I'm also sure they'd be quite upset if some stranger told them they
were violating their parents right and had to leave their parents make
their own choices. (An Alz patient can sound quite rational even when
speaking of events 50+ years ago. Many people attempt to leave their
nursing home "I have to get home to make dinner for my mother" when
their mother died 50 years prior.)
Further, I believe that advocates had a hidden motive to "beat the
system". They automatically assume the "system" is bad and must be
destroyed; this dates from their hippie days. I've talked to many of
those advocates and inevitably they bring up how the "'govt' lied to
us in Vietnam and they're lying to us now". Sorry, but Vietnam is not
the same govt nor policy as today's mental health and it's stupid to
mix the two; but they do.
The advocates use litigation to achieve their ends. I think they're
failing to communicate to the public. If they could communicate their
case effectively, they wouldn't need the courts. Further, I think the
public catches on to their Vietnam subconscious; the advocates need to
communicate to themselves their feelings and realize the rest of the
world has moved on. Otherwise they can find people who still believe
there are Communists under every bed.
> [TELECOM Digest Editor's Note: Lisa has so much to say, I do not know
> where to begin responding. But yes, Lisa, the government is still the
> government; still as oppressive as ever. We don't call it Vietnam any
> longer. Now we call it 'Patriot Act', 'Iraq' and 'terrorism'. And
> let's face it, litigation is the **only** way things happen. The Pork
> Barrel Congress only responds to the ones with money; not the regular
> people There is no real difference between Democrats and Republicans;
> when a *real difference* comes along it gets shot down through a
> myriad of rules and regulations. The myth of mental illness still a
> good tool used by the public servants as they wish. PAT]
I must disagree. I'll try to keep this short.
Our representative form of govt is both a blessing and a curse.
It is a blessing in that we truly have democracy where the will of the
people is carried out. Yes it is not evenly done and there are many
lurches along the way, but over all we have a great record.

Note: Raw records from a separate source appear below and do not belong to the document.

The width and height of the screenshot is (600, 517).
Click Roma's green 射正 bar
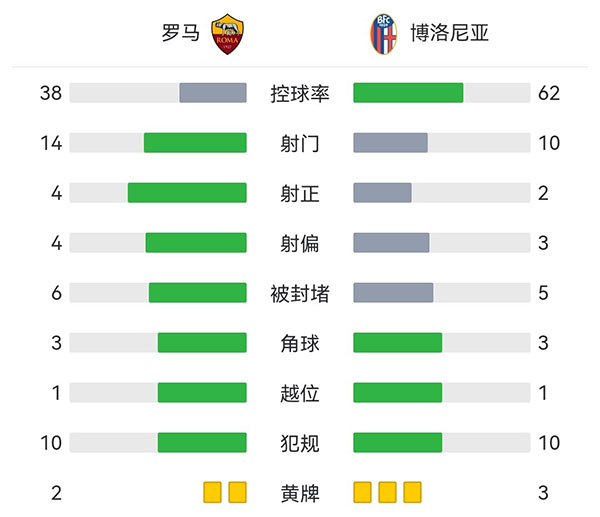click(x=187, y=193)
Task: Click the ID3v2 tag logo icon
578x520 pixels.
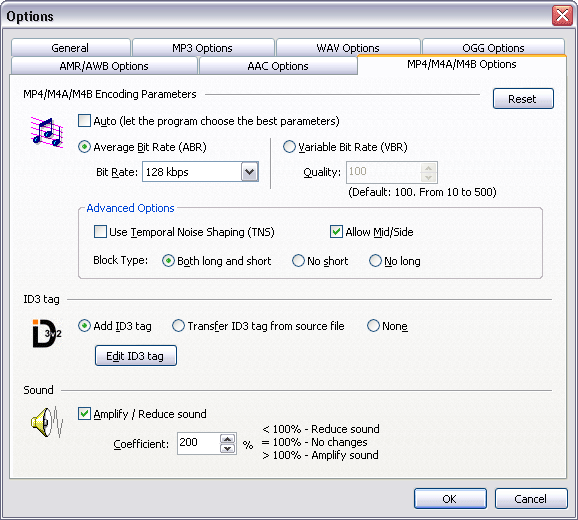Action: click(47, 333)
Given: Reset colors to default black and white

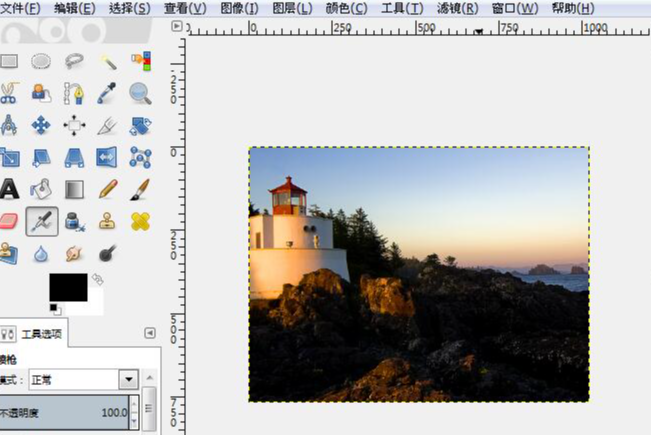Looking at the screenshot, I should (x=54, y=309).
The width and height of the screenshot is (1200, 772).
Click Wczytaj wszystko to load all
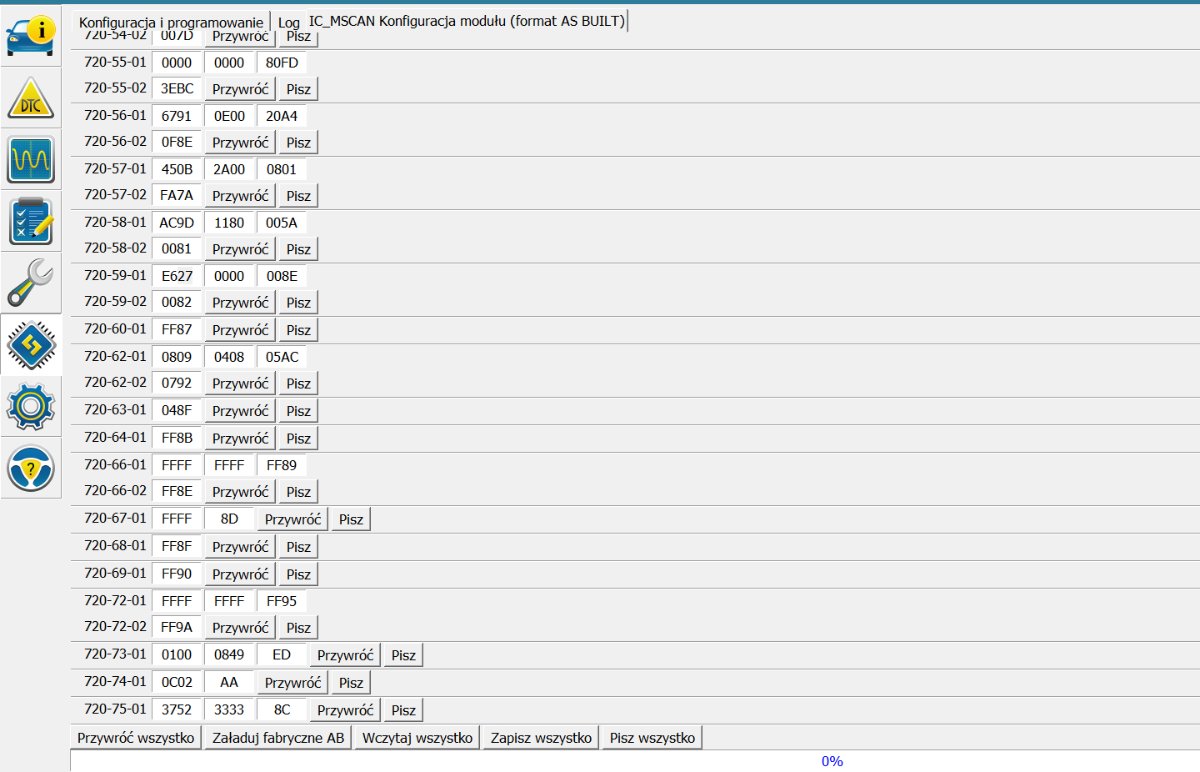pyautogui.click(x=417, y=738)
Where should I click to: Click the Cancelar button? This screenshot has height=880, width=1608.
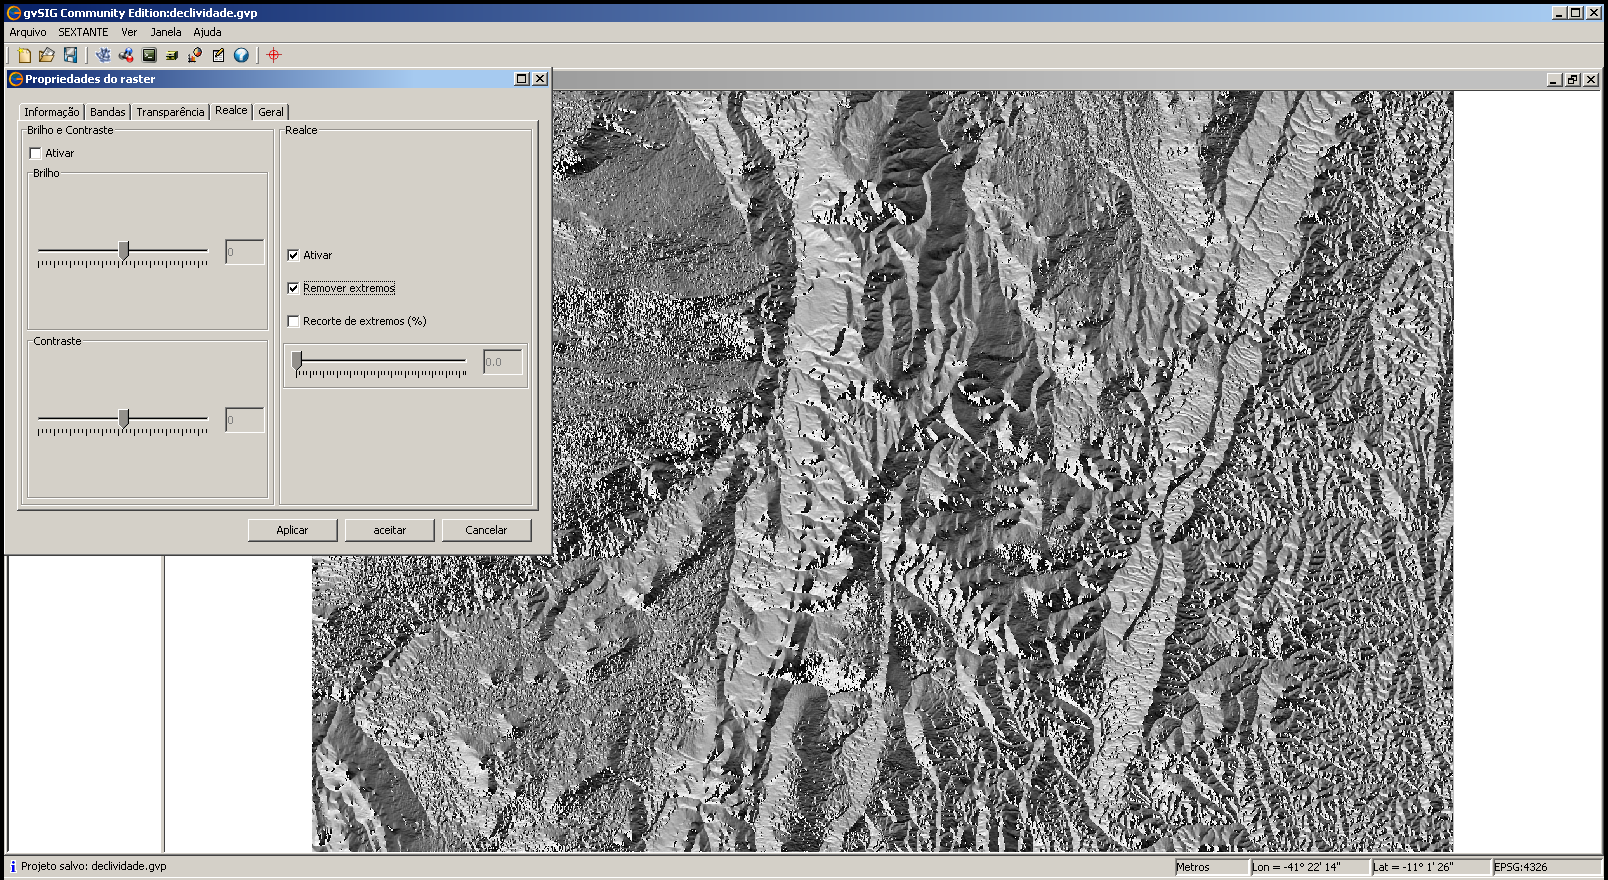click(486, 530)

Govt is not some solid monolith we can't penetrate. Anyone can get
involved if they're willing to work at it. Even I was asked to serve
on my local town council (to fill a vacancy). I have been active in
my community, winning some battles and losing others. Those I lost
were because the opposition either worked harder than I did or had
more people in agreement with them.
The curse is that legislative bodies, be a tiny town council or the
U.S. Senate are composed of people with many different points of view.
Passing legislation involves lots and lots of compromise and this
takes much time and effort.
Simple example: Say you and I were in Congress. You are a strong
supporter of VOIP, I am not. Right there is a conflict, and each of
us must work to convince our colleagues to vote our individual view.

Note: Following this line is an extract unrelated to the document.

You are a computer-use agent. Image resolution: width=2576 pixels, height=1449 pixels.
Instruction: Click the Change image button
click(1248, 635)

VOIP is just one of many telecom issues, which is one of just many
Litigation is by no means the only way to make something happen;
people have achieved many things simply by pounding the pavement.
I dislike litigation since it bypasses the normal checks and
balances and research of the legislature. I've seen a lot of
judges edicts make things worse rather better.

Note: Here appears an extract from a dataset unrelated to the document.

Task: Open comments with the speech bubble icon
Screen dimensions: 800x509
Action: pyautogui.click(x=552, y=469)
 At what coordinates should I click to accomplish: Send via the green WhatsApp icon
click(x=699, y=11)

As to current issues, the fact remains that many people, both in and
out of govt, strongly support how things are being handled today.
(Yes many people are critical, too.) One side does not have a
monopoly on the facts or being the "correct" side.
There's been an outpouring of devotion with the passing of Johnny
Carson. But I've also read some nasty things written by major
newspaper columnists over the year -- very critical of him as a person
and his show -- and directly opposite the nice things being said now.
So, who is right -- the critics or the supporters? The point is in
our system there are always multiple points of view.